Avvertenze per le autovetture in Tunisia
Come non… scivolare malamente tra i regolamenti tunisini

Avvertenze per importare ed utilizzare
le autovetture in Tunisia

Le avvertenze per le autovetture in Tunisia sono abbastanza complesse da conoscere e da rispettare.
Infatti, la normativa sulle automobili in Tunisia è complessa ed articolata.
Non scenderemo nei dettagli più minuziosi, troppo complessi per un articolo divulgativo.
Tuttavia, a grandi linee possiamo dire che la legge è diversa se si è tunisini sempre vissuti in Tunisia o vissuti all’estero per almeno 2 anni consecutivi o stranieri.
Le cose cambiano anche se pensionati o imprenditori.
Sempre in linea generale si può dire che la strada meno ostica è quella di comperare una auto in Tunisia.
Comunque anche questa scelta richiede di essere residenti e dimostrare di aver pagato le tasse dell’anno precedente.

Costi e precauzioni

I costi per l’acquisto dell’auto in Tunisia sono generalmente importanti sebbene esistano delle occasioni.
È necessario fare molta attenzione ai documenti accompagnatori del mezzo che possono rivelarsi falsi o incompleti.
Quindi è bene effettuare un controllo molto accurato.
L’atto di vendita deve essere registrato entro 30 giorni dalla sottoscrizione pena la sua nullità.
La manutenzione è un’altra nota dolente.
Praticamente impossibile trovare auto con il libretto dei tagliandi e con pochi km.

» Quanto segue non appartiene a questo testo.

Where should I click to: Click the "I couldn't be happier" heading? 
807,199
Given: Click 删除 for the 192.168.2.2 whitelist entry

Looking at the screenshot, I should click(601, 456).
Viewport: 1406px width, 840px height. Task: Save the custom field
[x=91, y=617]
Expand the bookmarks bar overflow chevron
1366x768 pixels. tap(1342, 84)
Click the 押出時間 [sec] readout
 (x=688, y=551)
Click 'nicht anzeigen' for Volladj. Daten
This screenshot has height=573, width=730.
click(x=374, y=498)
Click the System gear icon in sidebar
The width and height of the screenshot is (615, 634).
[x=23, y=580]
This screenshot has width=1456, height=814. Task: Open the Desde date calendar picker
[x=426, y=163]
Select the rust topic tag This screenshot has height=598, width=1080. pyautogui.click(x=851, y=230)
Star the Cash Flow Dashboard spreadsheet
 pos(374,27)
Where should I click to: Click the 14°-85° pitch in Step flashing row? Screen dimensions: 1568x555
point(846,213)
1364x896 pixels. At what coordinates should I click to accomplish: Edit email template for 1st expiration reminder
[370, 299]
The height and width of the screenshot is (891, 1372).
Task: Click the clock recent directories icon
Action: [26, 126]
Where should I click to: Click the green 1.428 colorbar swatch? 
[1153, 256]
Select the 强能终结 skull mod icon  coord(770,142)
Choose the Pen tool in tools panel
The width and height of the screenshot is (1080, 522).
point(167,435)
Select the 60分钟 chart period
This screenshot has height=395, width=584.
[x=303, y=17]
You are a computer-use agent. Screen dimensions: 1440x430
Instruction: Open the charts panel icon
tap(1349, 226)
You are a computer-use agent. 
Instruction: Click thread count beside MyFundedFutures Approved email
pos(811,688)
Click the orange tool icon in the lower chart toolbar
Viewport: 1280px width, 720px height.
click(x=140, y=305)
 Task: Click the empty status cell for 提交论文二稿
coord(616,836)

L’alternativa dell’importazione

Le avvertenze per le autovetture in Tunisia suggeriscono una strada differente.
Una possibile alternativa per i pensionati è importare una auto con meno di tre anni dalla data di immatricolazione.
Verrà immessa nel regime RS che consente notevoli risparmi rispetto allo sdoganamento.
Il bollo va pagato una volta l’anno entro il 5 marzo o aprile a seconda del numero di targa pari o dispari.
I cavalli fiscali tunisini non corrispondono a quelli sul libretto italiano, quindi meglio verificare in anticipo a quale spesa si va incontro.
I diesel ad esempio sono soggetti a sovrattassa.
L’assicurazione può essere pagata ogni 6 o 12 mesi e se non si fanno incidenti il risparmio sul premio può essere notevole.